**Given text**.
_ _ _ _ _ _ _

Craig Giles, the company’s chief executive, said this week that he was in talks with the USTA for several months to supply 100 devices for the US Open, making them available on every court at a cost of $50,000.
The USTA told him cost was not the issue, but that they wanted to see more research with tennis players rather than on the lab-controlled exercise that some of the research focussed on.
“We didn’t feel the evidence was there to use it this year,” Leber said. “That doesn’t mean we won’t revisit and consider it because every year we’re always talking about this and considering new options.”
Temperatures are only expected to rise for this tournament in the coming years as the planet warms, requiring every player to have their own tricks for dealing with the discomfort.
Hypothetical scientific debates about faintly futuristic hand fridges might be fun, but the reality of their application is stickier. Temperatures rose into the low 90s Wednesday, and stayed there into the early evening. The high humidity and mostly unrelenting sun suffocated the air all the way down to the sunken courts Stadium 17, where Emma Navarro followed Andrey Rublev onto court. The U.S. Open was taking place in a tumble dryer.

_ _ _ _ _ _ _

**What the exercise asks**. Copy out the whole passage about heat at the U.S. Open word for word.

**Supplied information**.
_ _ _ _ _ _ _

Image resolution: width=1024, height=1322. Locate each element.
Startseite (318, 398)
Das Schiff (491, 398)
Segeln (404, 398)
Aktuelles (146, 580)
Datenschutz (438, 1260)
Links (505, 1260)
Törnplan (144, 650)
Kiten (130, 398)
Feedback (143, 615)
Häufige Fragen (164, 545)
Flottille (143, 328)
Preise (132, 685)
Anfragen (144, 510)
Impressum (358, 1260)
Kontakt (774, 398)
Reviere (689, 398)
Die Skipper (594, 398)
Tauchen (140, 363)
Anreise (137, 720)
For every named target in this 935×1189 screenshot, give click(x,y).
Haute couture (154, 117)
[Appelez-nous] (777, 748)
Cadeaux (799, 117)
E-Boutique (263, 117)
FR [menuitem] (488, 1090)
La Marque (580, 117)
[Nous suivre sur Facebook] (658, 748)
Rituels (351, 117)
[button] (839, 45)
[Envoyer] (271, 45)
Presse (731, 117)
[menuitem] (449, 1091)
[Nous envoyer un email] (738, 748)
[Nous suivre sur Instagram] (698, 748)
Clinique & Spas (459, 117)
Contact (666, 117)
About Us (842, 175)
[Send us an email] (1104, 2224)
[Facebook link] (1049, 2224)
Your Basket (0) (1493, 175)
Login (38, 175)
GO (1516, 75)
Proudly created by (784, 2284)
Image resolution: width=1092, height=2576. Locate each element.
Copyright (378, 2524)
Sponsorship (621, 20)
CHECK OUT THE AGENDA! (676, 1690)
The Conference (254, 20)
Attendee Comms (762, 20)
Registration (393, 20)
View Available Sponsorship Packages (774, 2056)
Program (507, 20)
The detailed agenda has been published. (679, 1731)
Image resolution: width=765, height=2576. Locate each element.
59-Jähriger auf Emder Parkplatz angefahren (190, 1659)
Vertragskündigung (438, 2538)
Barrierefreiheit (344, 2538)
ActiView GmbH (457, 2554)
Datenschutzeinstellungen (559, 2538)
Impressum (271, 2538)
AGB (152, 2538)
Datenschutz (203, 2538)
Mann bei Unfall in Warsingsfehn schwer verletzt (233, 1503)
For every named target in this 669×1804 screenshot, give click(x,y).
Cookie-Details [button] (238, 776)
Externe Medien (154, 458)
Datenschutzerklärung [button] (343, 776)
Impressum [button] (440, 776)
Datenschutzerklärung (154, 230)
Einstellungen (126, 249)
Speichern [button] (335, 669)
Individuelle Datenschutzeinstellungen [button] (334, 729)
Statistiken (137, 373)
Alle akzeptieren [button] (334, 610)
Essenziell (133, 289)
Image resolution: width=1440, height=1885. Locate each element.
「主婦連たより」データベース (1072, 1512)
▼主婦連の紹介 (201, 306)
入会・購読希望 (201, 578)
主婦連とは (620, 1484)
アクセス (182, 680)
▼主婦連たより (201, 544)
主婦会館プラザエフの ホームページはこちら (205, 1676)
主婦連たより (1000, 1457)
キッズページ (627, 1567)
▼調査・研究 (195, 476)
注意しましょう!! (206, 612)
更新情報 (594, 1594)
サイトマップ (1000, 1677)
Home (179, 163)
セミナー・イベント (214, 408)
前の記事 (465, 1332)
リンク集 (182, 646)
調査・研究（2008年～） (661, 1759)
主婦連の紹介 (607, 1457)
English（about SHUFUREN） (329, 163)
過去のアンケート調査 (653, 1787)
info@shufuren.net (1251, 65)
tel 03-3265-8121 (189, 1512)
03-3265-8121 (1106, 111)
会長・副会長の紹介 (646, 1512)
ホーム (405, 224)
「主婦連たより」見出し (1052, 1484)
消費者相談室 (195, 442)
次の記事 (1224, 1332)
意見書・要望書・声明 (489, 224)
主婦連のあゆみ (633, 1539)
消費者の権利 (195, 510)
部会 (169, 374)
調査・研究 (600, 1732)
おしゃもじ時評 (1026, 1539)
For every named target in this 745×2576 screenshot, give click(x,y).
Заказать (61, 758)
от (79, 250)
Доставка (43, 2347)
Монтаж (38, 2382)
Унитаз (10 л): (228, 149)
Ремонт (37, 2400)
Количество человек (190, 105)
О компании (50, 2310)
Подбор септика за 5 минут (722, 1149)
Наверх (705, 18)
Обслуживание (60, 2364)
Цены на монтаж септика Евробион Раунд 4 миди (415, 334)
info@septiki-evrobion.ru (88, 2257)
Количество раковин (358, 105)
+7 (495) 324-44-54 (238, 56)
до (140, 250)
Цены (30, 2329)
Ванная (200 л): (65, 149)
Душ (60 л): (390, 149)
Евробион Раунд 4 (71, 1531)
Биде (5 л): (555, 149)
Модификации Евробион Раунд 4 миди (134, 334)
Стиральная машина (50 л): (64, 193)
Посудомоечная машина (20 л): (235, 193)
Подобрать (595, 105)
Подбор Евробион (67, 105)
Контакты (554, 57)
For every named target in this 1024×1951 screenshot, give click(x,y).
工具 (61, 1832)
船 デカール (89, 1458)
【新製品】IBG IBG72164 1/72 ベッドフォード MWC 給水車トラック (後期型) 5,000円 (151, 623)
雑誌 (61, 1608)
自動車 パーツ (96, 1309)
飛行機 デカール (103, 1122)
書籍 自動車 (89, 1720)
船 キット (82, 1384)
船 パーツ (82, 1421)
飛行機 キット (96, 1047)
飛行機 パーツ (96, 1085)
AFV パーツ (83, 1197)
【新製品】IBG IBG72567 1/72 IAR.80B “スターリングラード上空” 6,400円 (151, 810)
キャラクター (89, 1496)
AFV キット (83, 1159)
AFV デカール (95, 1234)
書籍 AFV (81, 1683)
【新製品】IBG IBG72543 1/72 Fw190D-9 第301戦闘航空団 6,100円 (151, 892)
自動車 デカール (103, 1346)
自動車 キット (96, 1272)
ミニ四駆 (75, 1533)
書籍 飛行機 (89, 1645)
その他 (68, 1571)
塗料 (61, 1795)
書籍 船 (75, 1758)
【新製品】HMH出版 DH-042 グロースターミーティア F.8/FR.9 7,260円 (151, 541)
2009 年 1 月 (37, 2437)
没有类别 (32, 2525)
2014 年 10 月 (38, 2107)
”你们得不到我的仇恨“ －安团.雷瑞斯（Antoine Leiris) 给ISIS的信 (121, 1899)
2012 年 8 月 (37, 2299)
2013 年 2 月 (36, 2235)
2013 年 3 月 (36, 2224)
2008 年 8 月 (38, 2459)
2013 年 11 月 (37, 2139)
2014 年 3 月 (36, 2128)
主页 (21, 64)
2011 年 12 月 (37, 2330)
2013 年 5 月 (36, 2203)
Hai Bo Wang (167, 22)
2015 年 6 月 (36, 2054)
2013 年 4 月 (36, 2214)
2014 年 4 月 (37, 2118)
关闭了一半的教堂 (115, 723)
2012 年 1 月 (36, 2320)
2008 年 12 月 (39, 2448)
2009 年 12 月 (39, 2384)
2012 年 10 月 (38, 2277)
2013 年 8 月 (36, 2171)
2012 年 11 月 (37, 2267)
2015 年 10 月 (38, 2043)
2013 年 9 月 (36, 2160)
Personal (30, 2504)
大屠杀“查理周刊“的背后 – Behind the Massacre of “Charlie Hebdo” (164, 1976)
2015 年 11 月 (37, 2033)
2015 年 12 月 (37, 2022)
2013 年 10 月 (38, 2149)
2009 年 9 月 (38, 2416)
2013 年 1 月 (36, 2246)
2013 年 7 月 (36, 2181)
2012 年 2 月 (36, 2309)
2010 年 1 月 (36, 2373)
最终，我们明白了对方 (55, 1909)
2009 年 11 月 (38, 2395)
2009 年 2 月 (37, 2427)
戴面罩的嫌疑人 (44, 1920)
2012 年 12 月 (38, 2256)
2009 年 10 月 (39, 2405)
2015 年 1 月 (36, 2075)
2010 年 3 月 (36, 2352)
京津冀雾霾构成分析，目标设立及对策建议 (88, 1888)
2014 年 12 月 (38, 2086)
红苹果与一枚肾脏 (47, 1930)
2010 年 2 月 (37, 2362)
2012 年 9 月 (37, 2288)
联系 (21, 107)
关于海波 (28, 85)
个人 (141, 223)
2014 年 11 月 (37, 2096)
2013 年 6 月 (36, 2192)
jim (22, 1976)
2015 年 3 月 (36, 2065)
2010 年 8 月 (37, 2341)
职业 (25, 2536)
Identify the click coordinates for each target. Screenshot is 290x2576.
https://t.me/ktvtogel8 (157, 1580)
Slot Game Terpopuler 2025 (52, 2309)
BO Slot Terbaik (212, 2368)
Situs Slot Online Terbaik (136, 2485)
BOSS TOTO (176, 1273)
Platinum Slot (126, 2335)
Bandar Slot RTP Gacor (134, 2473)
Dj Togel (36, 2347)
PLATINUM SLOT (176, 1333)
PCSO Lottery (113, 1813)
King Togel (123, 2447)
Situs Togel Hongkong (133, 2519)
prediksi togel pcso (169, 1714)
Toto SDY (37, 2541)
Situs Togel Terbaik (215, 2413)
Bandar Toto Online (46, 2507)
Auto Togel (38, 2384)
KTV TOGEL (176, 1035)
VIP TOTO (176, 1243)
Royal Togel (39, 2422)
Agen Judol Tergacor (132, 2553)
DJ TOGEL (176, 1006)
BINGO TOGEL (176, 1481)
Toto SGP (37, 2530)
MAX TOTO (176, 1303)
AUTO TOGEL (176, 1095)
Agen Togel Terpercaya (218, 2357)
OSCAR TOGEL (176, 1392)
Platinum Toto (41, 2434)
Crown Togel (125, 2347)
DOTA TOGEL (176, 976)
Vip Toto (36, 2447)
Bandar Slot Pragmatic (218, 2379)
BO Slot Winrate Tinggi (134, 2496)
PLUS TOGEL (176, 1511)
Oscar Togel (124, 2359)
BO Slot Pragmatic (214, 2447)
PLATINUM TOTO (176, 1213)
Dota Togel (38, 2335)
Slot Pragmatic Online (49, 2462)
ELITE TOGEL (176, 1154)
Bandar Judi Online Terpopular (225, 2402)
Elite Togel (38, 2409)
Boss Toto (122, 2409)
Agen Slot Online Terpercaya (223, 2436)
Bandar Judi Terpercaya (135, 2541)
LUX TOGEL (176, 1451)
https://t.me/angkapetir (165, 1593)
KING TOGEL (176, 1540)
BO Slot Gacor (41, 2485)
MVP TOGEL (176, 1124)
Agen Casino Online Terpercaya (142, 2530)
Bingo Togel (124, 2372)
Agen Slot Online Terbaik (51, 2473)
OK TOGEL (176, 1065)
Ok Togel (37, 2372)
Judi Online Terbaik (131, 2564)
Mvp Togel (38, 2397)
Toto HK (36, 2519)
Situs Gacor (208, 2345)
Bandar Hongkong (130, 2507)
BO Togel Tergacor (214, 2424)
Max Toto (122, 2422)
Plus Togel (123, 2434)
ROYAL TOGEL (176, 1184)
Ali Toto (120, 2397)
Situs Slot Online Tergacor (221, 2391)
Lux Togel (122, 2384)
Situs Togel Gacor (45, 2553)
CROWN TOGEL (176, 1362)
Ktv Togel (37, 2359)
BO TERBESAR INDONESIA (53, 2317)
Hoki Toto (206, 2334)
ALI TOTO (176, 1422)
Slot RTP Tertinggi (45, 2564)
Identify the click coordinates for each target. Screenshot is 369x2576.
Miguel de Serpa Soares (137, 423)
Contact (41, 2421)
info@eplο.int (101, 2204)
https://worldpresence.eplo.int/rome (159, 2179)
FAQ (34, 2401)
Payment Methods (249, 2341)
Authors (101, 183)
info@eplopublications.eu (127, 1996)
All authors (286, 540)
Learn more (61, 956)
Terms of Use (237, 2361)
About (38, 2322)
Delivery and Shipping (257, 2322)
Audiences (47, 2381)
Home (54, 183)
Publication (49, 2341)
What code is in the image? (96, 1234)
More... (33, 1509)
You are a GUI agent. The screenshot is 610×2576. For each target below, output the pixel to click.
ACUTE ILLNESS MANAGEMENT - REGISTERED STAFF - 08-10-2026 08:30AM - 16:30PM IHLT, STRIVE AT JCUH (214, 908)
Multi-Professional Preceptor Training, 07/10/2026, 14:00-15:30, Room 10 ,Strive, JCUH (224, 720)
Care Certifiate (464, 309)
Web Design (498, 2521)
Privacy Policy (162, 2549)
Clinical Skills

_ _ _ _ _ _ _

**Answer**.
Craig Giles, the company’s chief executive, said this week that he was in talks with the USTA for several months to supply 100 devices for the US Open, making them available on every court at a cost of $50,000.
The USTA told him cost was not the issue, but that they wanted to see more research with tennis players rather than on the lab-controlled exercise that some of the research focussed on.
“We didn’t feel the evidence was there to use it this year,” Leber said. “That doesn’t mean we won’t revisit and consider it because every year we’re always talking about this and considering new options.”
Temperatures are only expected to rise for this tournament in the coming years as the planet warms, requiring every player to have their own tricks for dealing with the discomfort.
Hypothetical scientific debates about faintly futuristic hand fridges might be fun, but the reality of their application is stickier. Temperatures rose into the low 90s Wednesday, and stayed there into the early evening. The high humidity and mostly unrelenting sun suffocated the air all the way down to the sunken courts Stadium 17, where Emma Navarro followed Andrey Rublev onto court. The U.S. Open was taking place in a tumble dryer.